In this third installment we continue to follow Reverend Irvin as he continues his journey through school and an early legal career, on his journey to the Death Penalty ....
In the last article I began to describe an initial attraction to the courtroom from watching the television show “Perry Mason” as a child. The show made me feel like the courtroom was the venue where wrongs were righted, the truth was uncovered, and where justice in the end always prevailed. Perry Mason, the television attorney, was portrayed as a humble, highly intelligent, strong, often silent and pondering, fair, just, righteous without coming off as being righteous type of person. He was my ideal of what an attorney should be. One who was never afraid to stand up and fight, but whom never sought a needless fight.This attraction to the courtroom continued during high school and college, as the only career path I ever thought about during those years were to aim for law school and become an attorney.

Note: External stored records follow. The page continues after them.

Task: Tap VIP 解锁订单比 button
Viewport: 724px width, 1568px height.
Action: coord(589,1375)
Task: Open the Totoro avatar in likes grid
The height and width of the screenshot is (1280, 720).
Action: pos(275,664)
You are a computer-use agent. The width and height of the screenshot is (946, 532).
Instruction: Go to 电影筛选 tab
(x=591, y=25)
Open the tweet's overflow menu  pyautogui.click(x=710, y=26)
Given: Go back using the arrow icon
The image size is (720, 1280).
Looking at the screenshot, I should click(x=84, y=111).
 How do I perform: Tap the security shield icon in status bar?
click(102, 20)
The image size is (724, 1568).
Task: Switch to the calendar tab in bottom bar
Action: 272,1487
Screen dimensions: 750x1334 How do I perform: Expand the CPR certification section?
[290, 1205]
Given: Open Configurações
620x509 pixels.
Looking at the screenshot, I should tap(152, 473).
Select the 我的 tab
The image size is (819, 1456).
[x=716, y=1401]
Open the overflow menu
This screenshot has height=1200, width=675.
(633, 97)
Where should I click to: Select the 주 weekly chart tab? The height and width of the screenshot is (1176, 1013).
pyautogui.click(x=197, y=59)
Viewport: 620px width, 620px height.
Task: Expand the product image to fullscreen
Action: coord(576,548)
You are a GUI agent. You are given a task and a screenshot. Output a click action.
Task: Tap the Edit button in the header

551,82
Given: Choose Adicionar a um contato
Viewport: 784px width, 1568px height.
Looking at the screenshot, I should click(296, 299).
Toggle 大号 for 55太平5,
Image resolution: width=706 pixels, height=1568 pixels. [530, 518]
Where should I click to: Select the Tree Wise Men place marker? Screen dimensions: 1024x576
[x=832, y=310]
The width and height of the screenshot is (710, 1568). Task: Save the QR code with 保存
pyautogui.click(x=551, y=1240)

While in law school I interned for two years in a States Attorney’s Office in Illinois. As an intern in that office I tried over fifty traffic bench trials. Those simple trials proved invaluable in teaching the basic skills of a trial litigator.
After graduating from law school a position came open in a States Attorney’s Office in Illinois. (For those outside of the Illinois area, the title “States Attorney” is equivalent to “District Attorney” in most legal jurisdictions. Illinois terms the position as a “States Attorney.” It is the prosecuting attorney, prosecuting primarily criminal cases on the county level.)
I joined the States Attorney’s Office in a county in Illinois in January of 1983, and thus began to date a twenty-two year stint as a licensed attorney, first in Illinois and later also in the state of New York.
In the States Attorney’s Office I began as many prosecutors do, trying traffic cases and conservation cases (common in rural Illinois.) Each day I was in the courtroom learning the skills of the trade and gaining bench and jury trial experience. My first jury trial, a Driving While License Suspended Case, was held one week after I joined the office.
The trials accumulated, and during the course of the next sixteen years as a prosecuting attorney in three different prosecuting attorneys’ offices, I tried to completion over three hundred separate bench trials and one hundred and thirteen separate jury trials. Of these trials sixty-five were homicide cases.
During those sixteen years I tried murders, manslaughters, vehicular manslaughter cases, rapes, drug cases, child sexual abuse cases, domestic violence cases, burglaries, thefts, robberies, conservation cases, traffic cases … pretty much every type of conceivable trial which prosecuting attorneys try.
After prosecuting for eight years in Illinois, I returned to law school for one year to obtain an advanced law degree, a Masters of Law in Litigation degree, specializing in trial work.
In May of 1992 I began work as an Assistant District Attorney in New York City. Over the next eight years I served in the city of New York prosecuting criminal cases.
It was during the course of these sixteen years, and while serving in the courtroom trying hundreds of bench and jury trials, that my thoughts on the Death Penalty began to emerge. I entered the prosecutors offices I served in with no preconceived opinion on the Death Penalty one way or the other. I was as neutral as one could be on that issue, and rarely thought about it. This neutrality would change, however, as I began to come into contact with on a first hand basis the ins and outs of the murder courtroom.
Stan
I would be interested to hear more about the change you went through....from being neutral to having a definite opinion on the Death Penalty. What were the experiences that lead to that change?